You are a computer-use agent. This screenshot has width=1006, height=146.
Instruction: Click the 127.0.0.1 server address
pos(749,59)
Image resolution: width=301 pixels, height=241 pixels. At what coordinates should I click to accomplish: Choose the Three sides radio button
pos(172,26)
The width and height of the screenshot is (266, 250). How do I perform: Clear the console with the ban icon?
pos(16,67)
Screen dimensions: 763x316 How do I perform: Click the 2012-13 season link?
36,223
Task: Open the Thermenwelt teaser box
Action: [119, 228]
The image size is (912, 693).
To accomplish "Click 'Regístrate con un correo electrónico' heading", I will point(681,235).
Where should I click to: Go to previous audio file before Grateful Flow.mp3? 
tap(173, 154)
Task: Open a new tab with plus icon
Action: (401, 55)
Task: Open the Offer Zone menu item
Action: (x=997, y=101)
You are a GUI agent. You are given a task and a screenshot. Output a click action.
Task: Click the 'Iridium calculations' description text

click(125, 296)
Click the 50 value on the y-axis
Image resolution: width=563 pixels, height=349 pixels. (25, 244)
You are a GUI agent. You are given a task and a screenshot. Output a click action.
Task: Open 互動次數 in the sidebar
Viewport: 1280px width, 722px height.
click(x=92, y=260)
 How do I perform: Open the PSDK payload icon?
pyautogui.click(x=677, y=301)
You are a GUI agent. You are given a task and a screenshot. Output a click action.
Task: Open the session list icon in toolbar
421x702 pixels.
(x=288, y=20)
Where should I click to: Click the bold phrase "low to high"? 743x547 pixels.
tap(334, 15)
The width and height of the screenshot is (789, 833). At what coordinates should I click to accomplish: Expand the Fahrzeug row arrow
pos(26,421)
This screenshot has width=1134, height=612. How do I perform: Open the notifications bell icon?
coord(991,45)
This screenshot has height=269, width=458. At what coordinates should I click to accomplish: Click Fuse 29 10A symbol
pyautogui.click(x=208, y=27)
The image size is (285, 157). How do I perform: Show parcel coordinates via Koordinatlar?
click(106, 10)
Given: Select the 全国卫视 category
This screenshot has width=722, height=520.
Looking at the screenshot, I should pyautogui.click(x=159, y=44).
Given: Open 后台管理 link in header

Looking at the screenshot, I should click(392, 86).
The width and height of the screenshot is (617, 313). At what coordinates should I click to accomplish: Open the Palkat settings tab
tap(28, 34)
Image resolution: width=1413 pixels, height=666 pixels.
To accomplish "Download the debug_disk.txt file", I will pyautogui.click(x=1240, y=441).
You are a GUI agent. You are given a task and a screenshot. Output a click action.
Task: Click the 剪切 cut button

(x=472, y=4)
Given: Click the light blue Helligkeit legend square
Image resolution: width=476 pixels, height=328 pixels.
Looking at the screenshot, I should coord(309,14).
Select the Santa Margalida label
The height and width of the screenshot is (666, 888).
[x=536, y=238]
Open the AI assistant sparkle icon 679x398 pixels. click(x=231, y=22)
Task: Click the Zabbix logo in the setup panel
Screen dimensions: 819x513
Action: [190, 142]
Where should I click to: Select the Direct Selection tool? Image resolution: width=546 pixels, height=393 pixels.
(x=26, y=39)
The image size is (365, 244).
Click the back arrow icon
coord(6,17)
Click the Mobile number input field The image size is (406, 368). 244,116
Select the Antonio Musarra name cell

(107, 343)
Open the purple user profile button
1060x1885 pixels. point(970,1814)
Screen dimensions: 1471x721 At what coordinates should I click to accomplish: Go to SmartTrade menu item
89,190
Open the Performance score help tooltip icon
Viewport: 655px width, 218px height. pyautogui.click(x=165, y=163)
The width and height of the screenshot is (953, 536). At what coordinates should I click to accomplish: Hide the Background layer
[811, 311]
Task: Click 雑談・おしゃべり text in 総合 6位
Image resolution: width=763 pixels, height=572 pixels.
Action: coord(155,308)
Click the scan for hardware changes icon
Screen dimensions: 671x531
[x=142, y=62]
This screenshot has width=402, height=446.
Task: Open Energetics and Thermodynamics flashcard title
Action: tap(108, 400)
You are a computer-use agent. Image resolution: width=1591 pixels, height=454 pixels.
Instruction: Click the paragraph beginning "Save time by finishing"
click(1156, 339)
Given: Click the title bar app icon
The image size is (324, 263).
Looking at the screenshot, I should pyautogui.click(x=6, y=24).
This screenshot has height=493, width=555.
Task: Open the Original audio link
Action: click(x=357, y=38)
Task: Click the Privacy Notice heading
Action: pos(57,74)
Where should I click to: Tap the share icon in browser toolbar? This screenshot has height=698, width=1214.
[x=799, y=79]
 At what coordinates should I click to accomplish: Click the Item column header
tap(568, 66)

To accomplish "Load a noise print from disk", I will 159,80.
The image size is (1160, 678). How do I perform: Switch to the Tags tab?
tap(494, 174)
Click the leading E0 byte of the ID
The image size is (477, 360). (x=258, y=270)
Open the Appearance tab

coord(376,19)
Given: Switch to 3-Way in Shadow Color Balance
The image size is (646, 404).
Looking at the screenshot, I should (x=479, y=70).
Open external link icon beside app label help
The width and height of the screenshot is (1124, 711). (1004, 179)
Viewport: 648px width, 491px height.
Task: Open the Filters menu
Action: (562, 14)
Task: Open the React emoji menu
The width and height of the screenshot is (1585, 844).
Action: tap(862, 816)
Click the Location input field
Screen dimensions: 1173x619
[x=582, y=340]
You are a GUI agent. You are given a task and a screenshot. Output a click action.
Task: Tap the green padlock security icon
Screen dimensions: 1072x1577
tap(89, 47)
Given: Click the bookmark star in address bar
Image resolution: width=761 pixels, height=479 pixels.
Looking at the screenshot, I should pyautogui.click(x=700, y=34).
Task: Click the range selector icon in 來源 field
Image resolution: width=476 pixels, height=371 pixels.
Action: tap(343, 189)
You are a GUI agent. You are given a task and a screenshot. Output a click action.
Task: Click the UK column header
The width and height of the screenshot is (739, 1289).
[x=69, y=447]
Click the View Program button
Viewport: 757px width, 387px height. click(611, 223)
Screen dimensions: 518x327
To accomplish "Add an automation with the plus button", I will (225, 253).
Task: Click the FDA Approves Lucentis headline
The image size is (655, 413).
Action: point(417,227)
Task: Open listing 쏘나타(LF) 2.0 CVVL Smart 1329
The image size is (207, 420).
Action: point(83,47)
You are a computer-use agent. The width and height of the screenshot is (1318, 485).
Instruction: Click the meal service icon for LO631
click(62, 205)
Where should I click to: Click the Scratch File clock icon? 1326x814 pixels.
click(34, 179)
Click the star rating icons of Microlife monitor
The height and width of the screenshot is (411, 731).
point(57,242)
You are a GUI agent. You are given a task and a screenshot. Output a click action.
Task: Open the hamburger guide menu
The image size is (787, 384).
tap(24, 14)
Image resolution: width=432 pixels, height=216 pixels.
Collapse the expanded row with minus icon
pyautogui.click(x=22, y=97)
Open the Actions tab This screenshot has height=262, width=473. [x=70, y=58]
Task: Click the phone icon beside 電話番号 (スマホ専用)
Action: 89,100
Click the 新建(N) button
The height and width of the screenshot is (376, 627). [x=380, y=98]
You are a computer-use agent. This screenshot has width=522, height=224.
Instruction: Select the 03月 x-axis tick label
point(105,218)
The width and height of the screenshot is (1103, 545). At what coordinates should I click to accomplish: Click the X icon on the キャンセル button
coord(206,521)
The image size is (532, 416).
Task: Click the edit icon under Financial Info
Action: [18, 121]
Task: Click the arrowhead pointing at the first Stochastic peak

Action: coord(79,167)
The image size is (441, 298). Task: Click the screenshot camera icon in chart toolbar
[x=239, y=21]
-=-=-
● **Work to complete**: Search the material for the word "will" and copy every matching line.

● **Response to the task**:
To accomplish "Click 'Regístrate con un correo electrónico' heading", I will point(681,235).
To accomplish "Download the debug_disk.txt file", I will pyautogui.click(x=1240, y=441).
To accomplish "Load a noise print from disk", I will 159,80.
To accomplish "Add an automation with the plus button", I will (225, 253).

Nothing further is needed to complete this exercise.